Hypermetropia Longsightedness

Most young, normal, eyes have a very low degree of longsightedness (hyper-metropia or hyperopia), and young eyes have an ability to compensate for low to moderate degrees of longsightedness. The eyes compensate by using the power of ocular accommodation (described above) to "over focus" the eyes and correct the longsightedness. This is a misuse of accommodation, which usually serves to keep the image clear during near vision. A very different function during near vision is convergence, which is a turning in of the two eyes so that they both point at an approaching object. Accommodation keeps near objects clear, and convergence keeps them single (if the two eyes were not pointing at the object of regard, then it would be perceived as double). In the natural world, accommodation and convergence always act together and these two functions are linked in the brain. In other words, a given amount of convergence induces an equivalent amount of accommodation and vice versa.
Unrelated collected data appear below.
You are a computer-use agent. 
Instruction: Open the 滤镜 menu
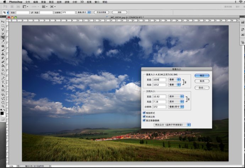[66, 2]
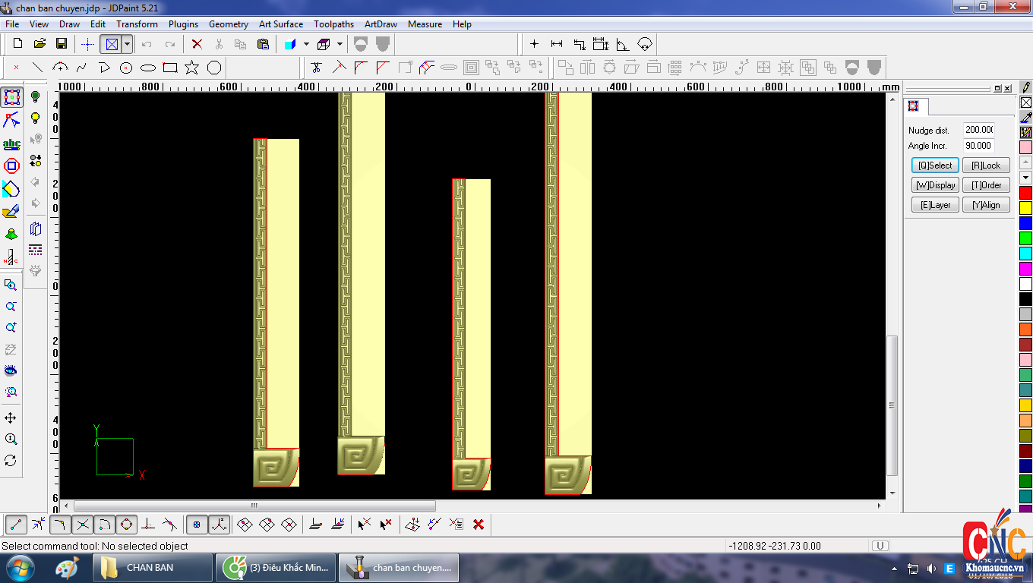The image size is (1033, 583).
Task: Expand the cyan cube shading dropdown
Action: click(x=306, y=44)
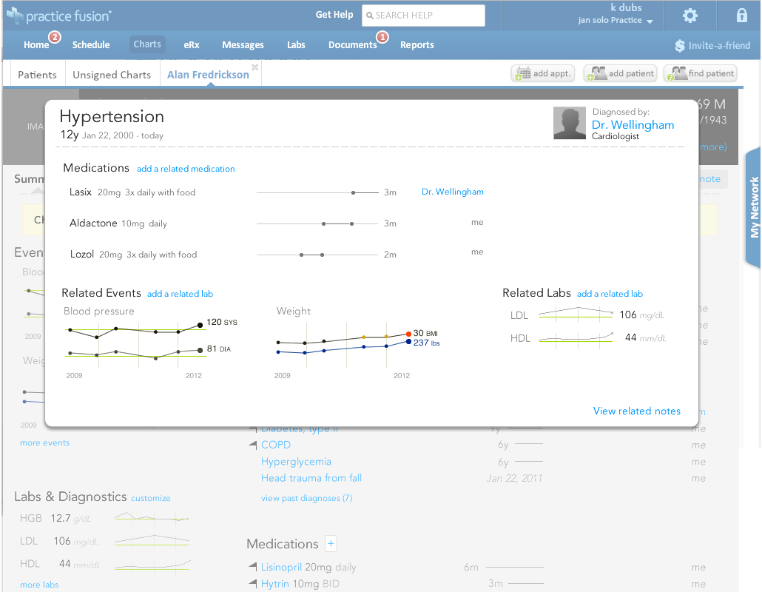The width and height of the screenshot is (762, 592).
Task: Click the add appt. calendar icon
Action: (523, 73)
This relationship between accommodation and convergence causes problems in significant degrees of longsightedness. In this condition, accommodation can be used (or, really, misused) to overcome the longsightedness rather than to focus on near objects. But this use of the accommodation will usually trigger an associated convergence. Hence, when accommodation is used to compensate for excessive hypermetropia, it can induce a turning inward of the eyes and uncorrected longsightedness is a common cause of convergent strabismus (squint, see below). In this case, the correct treatment for the strabismus is to correct the longsightedness, and surgery would be an inappropriate treatment.

A constant accommodative effort to overcome excessive longsightedness may also cause eyestrain, headaches, and blurred vision. Longsightedness in children would not usually be detected by a distance letter chart test, and frequently does not even affect performance at brief near vision tests. Longsightedness in one eye will not be detected by binocular (both eye) acuity tests and, although unlikely to affect reading, can result in a permanent visual loss if not detected in the first 5 or 6 years of life. Some studies have found a weak correlation between longsightedness and reading difficulties, others have suggested that this may result from a weak negative correlation between hypermetropia and IQ (Evans, 2001).